* Task inputs
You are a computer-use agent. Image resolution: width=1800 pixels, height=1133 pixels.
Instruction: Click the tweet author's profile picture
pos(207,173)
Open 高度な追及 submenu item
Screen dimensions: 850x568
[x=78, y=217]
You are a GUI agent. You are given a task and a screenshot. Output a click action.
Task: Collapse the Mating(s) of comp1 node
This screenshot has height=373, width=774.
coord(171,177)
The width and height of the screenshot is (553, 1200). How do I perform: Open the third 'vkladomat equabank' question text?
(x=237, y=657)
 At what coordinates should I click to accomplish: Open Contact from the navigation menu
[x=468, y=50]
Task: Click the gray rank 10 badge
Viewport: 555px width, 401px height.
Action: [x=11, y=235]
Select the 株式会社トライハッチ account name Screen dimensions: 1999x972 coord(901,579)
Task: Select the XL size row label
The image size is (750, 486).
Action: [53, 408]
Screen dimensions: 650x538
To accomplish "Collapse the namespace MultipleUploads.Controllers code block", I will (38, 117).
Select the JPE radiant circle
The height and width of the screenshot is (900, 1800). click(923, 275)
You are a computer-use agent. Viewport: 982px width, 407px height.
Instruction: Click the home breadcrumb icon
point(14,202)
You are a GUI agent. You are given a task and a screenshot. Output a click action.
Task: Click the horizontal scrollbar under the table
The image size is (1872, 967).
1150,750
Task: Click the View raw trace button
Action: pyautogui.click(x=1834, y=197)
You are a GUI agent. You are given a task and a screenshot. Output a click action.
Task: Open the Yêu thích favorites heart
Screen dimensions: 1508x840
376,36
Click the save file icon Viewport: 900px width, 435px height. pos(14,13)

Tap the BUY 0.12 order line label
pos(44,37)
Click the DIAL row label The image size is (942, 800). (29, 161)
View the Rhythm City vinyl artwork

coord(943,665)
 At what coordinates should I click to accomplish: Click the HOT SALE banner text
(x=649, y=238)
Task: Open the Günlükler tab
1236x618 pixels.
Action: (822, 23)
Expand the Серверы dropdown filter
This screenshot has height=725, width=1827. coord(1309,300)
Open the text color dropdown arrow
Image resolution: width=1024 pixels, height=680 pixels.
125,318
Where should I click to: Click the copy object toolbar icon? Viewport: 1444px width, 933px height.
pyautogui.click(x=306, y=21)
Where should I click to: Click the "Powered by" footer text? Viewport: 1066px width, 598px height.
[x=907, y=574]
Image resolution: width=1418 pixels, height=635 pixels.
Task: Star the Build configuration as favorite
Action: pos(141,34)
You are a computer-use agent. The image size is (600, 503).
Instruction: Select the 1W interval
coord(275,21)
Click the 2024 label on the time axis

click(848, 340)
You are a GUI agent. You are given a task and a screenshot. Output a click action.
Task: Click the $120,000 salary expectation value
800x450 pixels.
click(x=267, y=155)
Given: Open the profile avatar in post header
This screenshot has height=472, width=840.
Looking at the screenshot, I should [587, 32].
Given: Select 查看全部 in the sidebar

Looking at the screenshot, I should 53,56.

* Aim of the exercise
With the line holding "The image size is (1872, 967)." as the first and the line holding "You are a computer-use agent. The" as the last, set down that range of the entries above exactly, and nothing else.

* Solved exercise
The image size is (1872, 967).
1150,750
Task: Click the View raw trace button
Action: pyautogui.click(x=1834, y=197)
You are a GUI agent. You are given a task and a screenshot. Output a click action.
Task: Open the Yêu thích favorites heart
Screen dimensions: 1508x840
376,36
Click the save file icon Viewport: 900px width, 435px height. pos(14,13)

Tap the BUY 0.12 order line label
pos(44,37)
Click the DIAL row label The image size is (942, 800). (29, 161)
View the Rhythm City vinyl artwork

coord(943,665)
 At what coordinates should I click to accomplish: Click the HOT SALE banner text
(x=649, y=238)
Task: Open the Günlükler tab
1236x618 pixels.
Action: (822, 23)
Expand the Серверы dropdown filter
This screenshot has height=725, width=1827. coord(1309,300)
Open the text color dropdown arrow
Image resolution: width=1024 pixels, height=680 pixels.
125,318
Where should I click to: Click the copy object toolbar icon? Viewport: 1444px width, 933px height.
pyautogui.click(x=306, y=21)
Where should I click to: Click the "Powered by" footer text? Viewport: 1066px width, 598px height.
[x=907, y=574]
Image resolution: width=1418 pixels, height=635 pixels.
Task: Star the Build configuration as favorite
Action: pos(141,34)
You are a computer-use agent. The image size is (600, 503).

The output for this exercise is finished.